In 1960, the Oslo City Council voted to close the street tramway and replace all routes with either diesel buses or the Oslo Metro. The specific plans for the Ekeberg Line were not decided, although the line was considered either to be a stand-alone light rail or connected to the metro. From 30 October 1960, the route for the Simensbråten Line trams in the city changed, so they instead followed the route Schweigaards gate – Vognmannsgata –Jernbanetorget – Kirkeristen to Stortorvet instead of the old route via Grønland and Brugata. From 1963, the route terminated at Jernbanetorget, after the rest of the route was closed due to the construction of the metro.

From 1 July 1965, Oslo Sporveier took over the operation of the Simensbråten Line, which was numbered Line 16. Oslo Sporveier took over all employees and rolling stock, but Ekebergbanen remained a holding and real estate company. Immediately following the take-over, Oslo Sporveier introduced a 20-minute headway and suggested that the line be closed and replaced by buses from 29 October 1967, when the Østensjø Line of the metro opened. Following the closing of Sagene Ring, there were increased protests against closing the tramway. Traffic had decreased on the Ekeberg Line, but proponents for keeping it stated that this was because Oslo Sporveier had reduced the frequency and moved the end station out of the core of the city center. When the proposal to close the Ekeberg Line was considered by the city council, it was decided that only the Simenbråten Line was to be closed. The Simensbråten Line is the only light rail line in Oslo to have been closed. It was replaced by a bus route that went up the other side of the hill, and did not correspond with the Ekeberg Line.

**Source data:**
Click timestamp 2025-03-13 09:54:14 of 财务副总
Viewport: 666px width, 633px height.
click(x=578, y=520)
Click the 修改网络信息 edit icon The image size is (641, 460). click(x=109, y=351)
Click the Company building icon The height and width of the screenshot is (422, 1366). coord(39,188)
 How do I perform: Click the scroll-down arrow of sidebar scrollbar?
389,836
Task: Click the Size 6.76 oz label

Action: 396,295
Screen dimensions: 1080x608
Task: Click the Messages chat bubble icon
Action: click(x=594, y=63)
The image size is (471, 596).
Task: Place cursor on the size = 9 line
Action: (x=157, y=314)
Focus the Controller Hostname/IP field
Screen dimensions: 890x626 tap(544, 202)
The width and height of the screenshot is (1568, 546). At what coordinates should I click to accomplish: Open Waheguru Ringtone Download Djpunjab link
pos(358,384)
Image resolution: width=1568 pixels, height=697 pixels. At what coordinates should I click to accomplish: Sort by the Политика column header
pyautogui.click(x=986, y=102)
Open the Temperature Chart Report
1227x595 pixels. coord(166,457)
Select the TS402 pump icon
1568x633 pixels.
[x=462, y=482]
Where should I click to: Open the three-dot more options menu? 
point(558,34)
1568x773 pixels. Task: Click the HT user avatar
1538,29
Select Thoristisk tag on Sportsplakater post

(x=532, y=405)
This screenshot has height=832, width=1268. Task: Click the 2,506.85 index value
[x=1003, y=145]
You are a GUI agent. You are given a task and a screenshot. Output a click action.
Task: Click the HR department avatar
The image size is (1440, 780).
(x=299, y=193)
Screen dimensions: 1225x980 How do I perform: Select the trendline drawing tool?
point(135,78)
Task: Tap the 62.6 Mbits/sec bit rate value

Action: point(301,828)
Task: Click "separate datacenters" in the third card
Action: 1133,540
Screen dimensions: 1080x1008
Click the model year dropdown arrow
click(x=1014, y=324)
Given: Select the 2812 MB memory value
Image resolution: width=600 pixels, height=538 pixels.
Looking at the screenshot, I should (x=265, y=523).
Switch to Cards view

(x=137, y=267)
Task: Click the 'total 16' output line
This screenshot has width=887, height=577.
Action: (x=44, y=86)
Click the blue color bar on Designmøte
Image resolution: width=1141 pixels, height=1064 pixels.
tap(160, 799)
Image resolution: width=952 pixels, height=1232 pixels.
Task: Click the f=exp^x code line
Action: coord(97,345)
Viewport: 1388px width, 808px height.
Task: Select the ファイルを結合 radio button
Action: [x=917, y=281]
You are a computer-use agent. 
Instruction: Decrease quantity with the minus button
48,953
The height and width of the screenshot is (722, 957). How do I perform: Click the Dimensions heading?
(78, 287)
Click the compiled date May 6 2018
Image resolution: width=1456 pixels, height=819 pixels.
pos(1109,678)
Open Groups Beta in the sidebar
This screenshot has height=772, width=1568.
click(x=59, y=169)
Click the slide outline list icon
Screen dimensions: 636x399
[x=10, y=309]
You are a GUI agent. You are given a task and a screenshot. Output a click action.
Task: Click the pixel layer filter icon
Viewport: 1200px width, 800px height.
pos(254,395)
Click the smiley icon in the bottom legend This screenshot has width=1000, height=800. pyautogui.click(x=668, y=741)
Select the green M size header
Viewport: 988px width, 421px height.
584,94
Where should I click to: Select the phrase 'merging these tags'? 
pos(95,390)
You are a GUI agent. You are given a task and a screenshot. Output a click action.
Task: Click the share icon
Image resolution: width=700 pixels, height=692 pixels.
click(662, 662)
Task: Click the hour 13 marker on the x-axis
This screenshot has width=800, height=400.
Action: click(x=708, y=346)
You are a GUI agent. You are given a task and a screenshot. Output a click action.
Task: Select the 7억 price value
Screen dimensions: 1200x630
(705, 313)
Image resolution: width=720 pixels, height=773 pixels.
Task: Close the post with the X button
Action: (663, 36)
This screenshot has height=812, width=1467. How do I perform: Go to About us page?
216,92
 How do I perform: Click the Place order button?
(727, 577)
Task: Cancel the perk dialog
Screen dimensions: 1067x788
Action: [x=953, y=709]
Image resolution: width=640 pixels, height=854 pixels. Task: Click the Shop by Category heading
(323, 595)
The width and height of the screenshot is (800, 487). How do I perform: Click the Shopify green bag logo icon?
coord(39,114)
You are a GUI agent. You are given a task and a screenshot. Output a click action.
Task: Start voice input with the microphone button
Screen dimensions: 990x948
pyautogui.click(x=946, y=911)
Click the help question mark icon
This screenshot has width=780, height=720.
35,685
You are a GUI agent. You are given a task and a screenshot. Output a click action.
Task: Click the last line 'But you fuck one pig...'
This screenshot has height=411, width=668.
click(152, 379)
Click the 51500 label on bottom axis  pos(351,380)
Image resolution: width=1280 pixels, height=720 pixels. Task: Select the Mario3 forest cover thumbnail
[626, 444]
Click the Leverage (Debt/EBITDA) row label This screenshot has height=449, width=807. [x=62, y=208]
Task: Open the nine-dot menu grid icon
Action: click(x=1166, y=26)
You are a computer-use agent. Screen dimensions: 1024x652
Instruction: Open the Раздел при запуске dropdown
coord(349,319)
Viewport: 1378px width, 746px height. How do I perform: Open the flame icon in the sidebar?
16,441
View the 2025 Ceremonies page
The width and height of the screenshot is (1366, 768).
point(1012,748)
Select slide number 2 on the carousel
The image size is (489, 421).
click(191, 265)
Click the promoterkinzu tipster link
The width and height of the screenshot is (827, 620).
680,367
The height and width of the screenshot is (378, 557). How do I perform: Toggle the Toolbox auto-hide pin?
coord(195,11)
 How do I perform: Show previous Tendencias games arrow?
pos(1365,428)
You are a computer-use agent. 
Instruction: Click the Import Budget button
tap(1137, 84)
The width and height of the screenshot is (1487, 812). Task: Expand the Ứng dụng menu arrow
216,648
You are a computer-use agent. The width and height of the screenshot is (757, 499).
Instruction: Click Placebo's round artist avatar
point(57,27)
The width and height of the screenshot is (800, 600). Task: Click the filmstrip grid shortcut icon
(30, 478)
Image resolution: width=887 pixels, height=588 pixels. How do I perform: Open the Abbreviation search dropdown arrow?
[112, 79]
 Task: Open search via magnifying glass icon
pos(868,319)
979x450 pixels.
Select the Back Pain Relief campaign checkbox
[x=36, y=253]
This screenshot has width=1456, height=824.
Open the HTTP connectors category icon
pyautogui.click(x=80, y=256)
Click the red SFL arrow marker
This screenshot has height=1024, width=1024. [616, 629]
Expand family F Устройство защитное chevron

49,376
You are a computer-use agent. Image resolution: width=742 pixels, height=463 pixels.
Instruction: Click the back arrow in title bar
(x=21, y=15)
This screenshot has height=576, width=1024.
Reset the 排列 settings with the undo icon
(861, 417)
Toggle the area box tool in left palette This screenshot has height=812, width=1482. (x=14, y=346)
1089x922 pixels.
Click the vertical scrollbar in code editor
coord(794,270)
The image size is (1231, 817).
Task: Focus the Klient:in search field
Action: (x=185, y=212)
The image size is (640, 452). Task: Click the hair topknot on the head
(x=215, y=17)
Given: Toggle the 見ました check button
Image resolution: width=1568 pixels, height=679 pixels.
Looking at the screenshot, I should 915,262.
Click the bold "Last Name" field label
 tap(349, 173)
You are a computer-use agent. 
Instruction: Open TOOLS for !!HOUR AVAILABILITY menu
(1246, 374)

**Instructions for the task:** From the passage on the Simensbråten Line, extract everything from "In 1960, the" down to "of the metro.", copied word for word with both ends included.

**Result below:**
In 1960, the Oslo City Council voted to close the street tramway and replace all routes with either diesel buses or the Oslo Metro. The specific plans for the Ekeberg Line were not decided, although the line was considered either to be a stand-alone light rail or connected to the metro. From 30 October 1960, the route for the Simensbråten Line trams in the city changed, so they instead followed the route Schweigaards gate – Vognmannsgata –Jernbanetorget – Kirkeristen to Stortorvet instead of the old route via Grønland and Brugata. From 1963, the route terminated at Jernbanetorget, after the rest of the route was closed due to the construction of the metro.